For the last year+ my dog has been licking and itching loosing fur. Went to the vet (multiple times) and the dermatologist. The dermatologist, no clues. The vet gave antibiotics the first time, he responded and the problem returned (we did not find the root cause).
This last December, we assumed yeast, did the antibiotic shot and changed shampoo to Malaseb (2% Chlorohexidine Gluconate, 2% Miconazole Nitrate). On my own I slathered on Monistat 7 for a week and he responded.
We are also treating his ears, they increase discharge and then his skin reacts. I then shampoo him for a couple of times and he's fine.
He's going to be 14, healthy his entire life, and been on raw human food since he was a year old. Beef, pork, chicken, rabbit.
I'm wondering, what can cause chronic yeast? It seems the best I can do is contain it when I see symptoms. I'm thinking of adding Fresh Pet to his diet along with more fruits and vegetables.
Have you tried an elimination diet? Could be something you are feeding or a combination of an environmental & food allergy. Does it appear at certain times of the year or after going to a place you take him to play.
Dogs like people have their immune systems weaken somewhat with age. Something that he did not react to previously may now cause a reaction.
Thank you. Early on I did the elimination diet. I put him I believe it was AvoDerm for 6 months, did not help. Then went back to raw food and only rabbit for several months.
Thanks for the Yeast & Fungal D'Tox recommendation. I will add that to the list.
So far the past three months the apoquel stopped the licking and itching and the antibiotic shot seems to have cleared it for now.
Food changes are in the works, and when I see a flare up start, I know how to start work on it.

## ASSIGNMENT:
Return everything in the thread about the itching dog from "This last December, we" down to "and he responded.", unchanged.

Stored data entries:

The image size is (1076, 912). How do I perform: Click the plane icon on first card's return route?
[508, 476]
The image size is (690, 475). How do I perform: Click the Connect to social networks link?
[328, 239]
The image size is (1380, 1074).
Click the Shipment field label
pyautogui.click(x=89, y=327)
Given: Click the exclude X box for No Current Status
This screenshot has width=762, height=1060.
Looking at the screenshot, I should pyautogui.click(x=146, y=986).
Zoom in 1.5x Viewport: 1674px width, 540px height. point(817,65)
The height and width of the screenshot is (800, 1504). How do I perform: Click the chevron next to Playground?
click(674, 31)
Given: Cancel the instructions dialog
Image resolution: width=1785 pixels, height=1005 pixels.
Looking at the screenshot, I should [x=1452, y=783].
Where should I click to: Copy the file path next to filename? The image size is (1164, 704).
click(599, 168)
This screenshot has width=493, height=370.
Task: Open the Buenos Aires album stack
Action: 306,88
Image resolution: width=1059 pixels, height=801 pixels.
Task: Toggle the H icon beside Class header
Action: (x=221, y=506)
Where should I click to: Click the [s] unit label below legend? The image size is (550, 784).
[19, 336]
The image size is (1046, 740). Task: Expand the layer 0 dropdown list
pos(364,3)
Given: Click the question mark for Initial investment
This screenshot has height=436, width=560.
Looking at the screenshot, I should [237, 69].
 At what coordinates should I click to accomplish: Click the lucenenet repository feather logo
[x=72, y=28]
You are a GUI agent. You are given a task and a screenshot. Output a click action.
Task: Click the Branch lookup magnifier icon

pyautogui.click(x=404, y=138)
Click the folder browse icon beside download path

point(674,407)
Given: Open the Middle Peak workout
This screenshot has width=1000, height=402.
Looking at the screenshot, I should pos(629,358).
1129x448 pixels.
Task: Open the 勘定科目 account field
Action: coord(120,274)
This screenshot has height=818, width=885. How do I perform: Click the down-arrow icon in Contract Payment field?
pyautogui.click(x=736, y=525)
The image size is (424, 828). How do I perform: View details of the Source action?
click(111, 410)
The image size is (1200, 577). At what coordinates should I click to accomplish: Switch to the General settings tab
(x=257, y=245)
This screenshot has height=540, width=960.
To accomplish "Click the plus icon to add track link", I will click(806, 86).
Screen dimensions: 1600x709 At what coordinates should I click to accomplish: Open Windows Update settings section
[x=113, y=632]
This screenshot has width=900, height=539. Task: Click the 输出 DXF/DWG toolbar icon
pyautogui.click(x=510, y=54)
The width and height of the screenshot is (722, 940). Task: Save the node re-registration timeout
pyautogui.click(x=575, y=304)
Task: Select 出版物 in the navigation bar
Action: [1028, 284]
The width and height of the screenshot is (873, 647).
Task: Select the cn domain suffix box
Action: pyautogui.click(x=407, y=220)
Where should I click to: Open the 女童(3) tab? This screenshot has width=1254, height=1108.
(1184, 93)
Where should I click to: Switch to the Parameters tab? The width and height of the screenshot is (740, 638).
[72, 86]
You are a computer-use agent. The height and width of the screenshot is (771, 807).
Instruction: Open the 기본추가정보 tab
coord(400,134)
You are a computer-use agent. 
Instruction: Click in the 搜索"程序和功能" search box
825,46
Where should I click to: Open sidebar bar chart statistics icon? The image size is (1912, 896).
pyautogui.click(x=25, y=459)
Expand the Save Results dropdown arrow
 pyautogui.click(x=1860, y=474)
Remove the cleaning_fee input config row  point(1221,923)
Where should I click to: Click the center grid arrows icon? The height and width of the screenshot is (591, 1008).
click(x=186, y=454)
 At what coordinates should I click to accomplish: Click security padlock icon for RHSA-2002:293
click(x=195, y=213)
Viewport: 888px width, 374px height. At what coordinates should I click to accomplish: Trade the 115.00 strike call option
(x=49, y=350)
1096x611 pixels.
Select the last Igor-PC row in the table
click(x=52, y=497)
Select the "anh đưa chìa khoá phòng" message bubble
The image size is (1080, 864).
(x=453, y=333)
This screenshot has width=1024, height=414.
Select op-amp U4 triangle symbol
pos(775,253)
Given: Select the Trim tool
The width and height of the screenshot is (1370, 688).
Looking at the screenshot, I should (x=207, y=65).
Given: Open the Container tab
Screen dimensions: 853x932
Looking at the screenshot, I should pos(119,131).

## RESPONSE TO THE EXERCISE:
This last December, we assumed yeast, did the antibiotic shot and changed shampoo to Malaseb (2% Chlorohexidine Gluconate, 2% Miconazole Nitrate). On my own I slathered on Monistat 7 for a week and he responded.